Edit only the part of the items that opens with the line containing "Screen dimensions: 1066x600" and closes with the line containing "coord(399,469)": replace "dimensions" with "size", change nothing else, and leave the pictures out.
— start Provided entries —
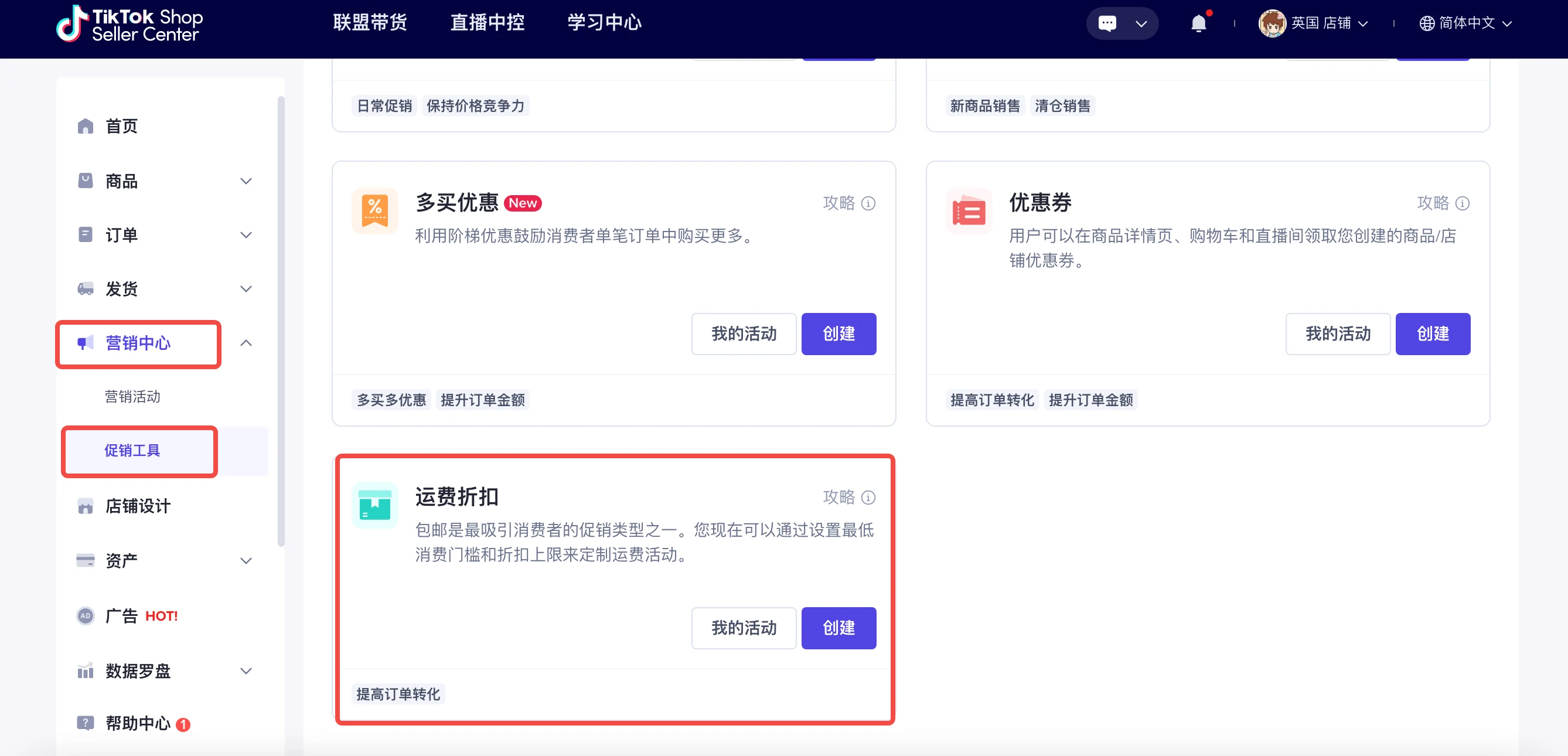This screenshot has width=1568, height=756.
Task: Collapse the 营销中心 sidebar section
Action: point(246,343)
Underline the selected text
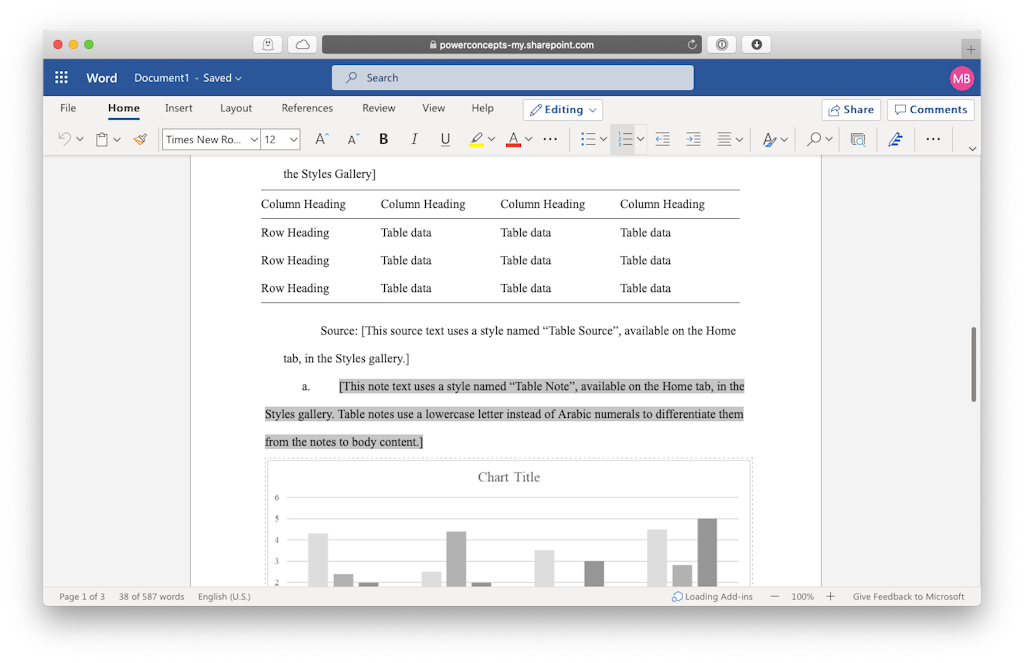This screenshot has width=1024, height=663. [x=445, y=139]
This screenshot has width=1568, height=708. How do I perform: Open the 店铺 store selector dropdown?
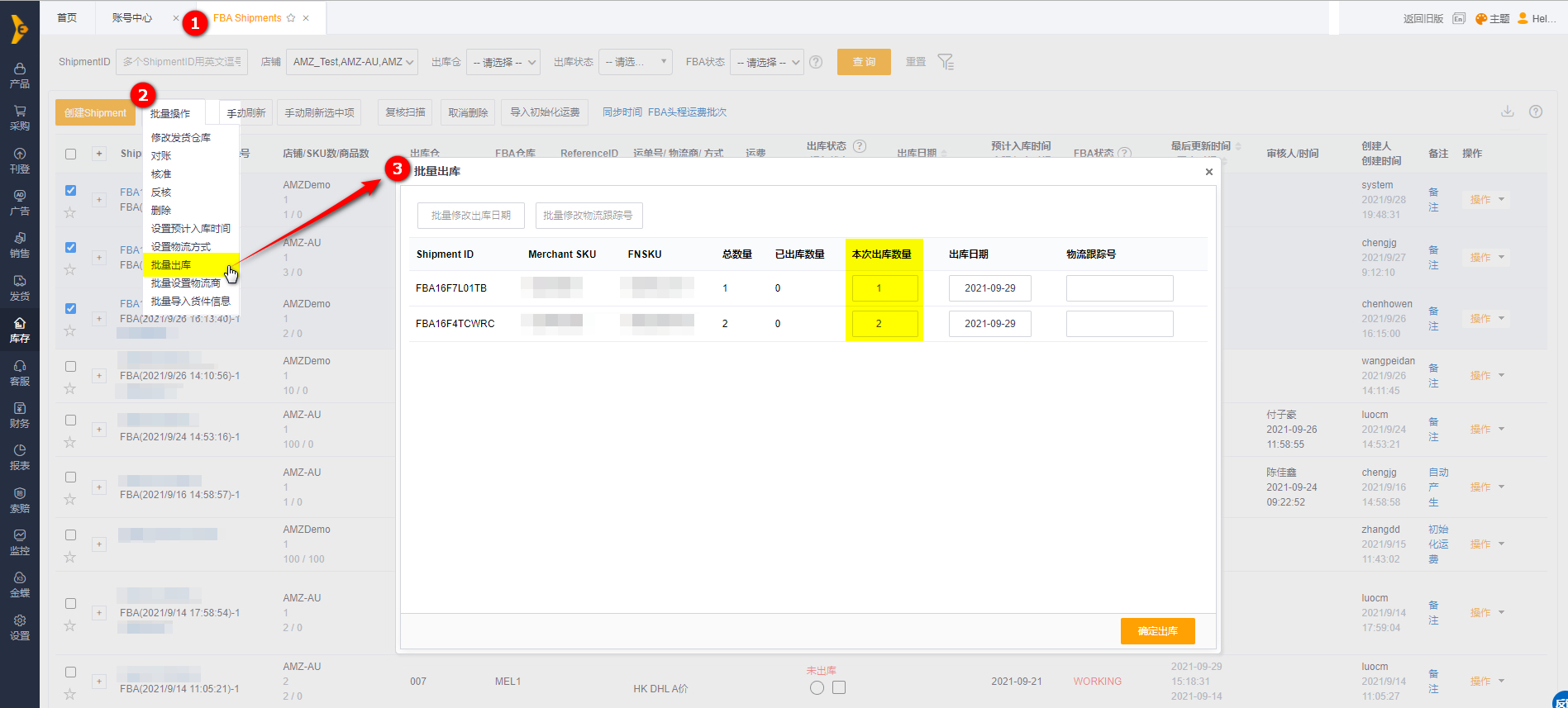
— end Provided entries —
— start Provided entries —
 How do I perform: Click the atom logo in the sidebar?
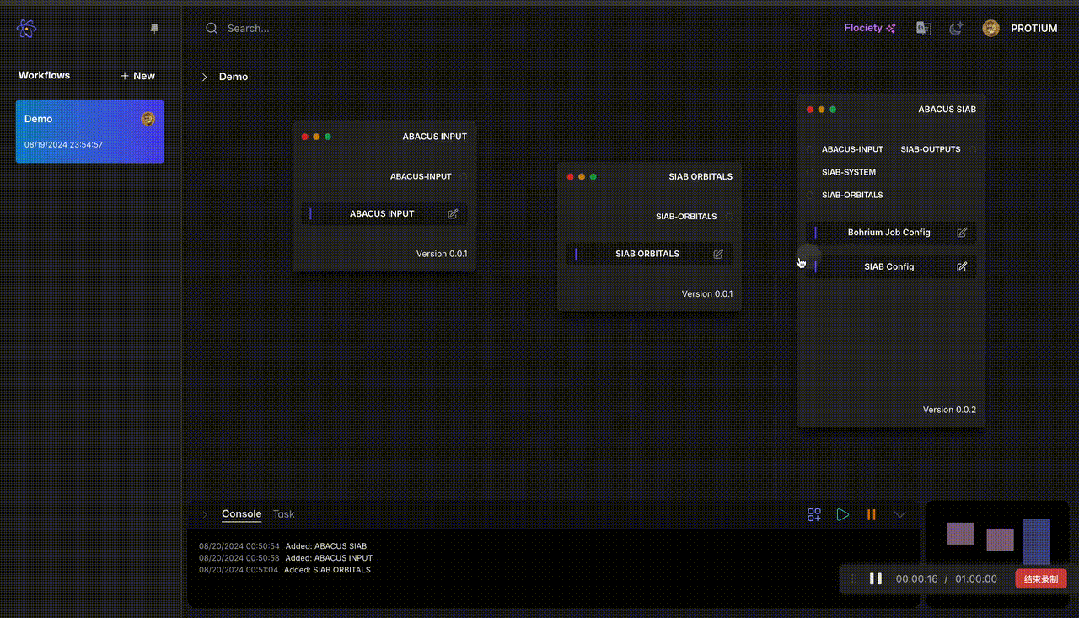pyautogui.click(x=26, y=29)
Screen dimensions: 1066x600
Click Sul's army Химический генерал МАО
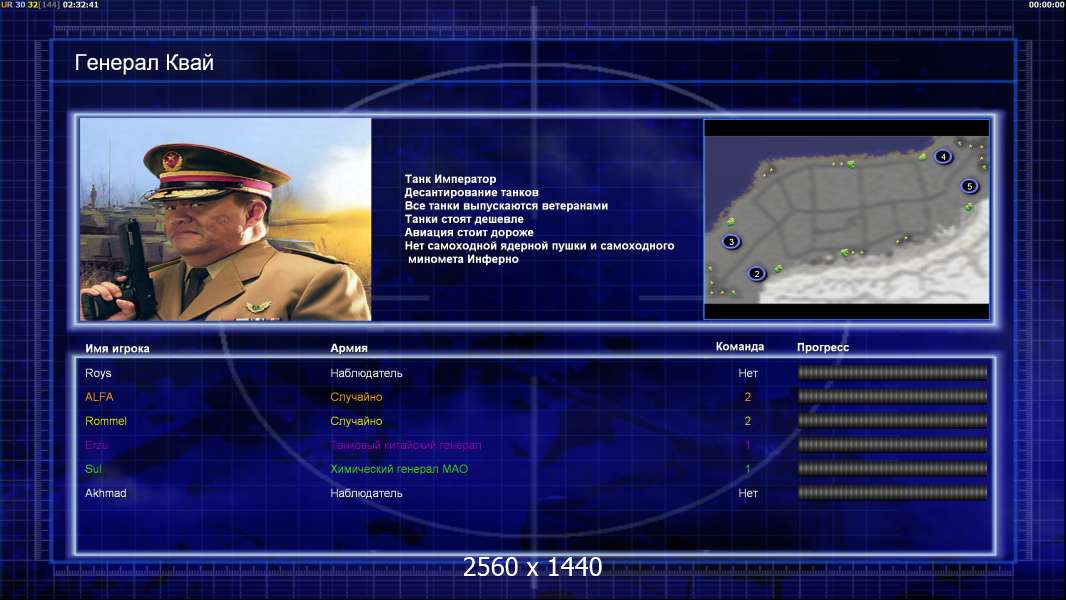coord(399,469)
— end Provided entries —
— start Provided entries —
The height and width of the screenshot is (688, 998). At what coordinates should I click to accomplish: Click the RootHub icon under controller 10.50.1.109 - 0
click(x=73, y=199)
— end Provided entries —
• **Reply**
Screen size: 1066x600
Click Sul's army Химический генерал МАО
coord(399,469)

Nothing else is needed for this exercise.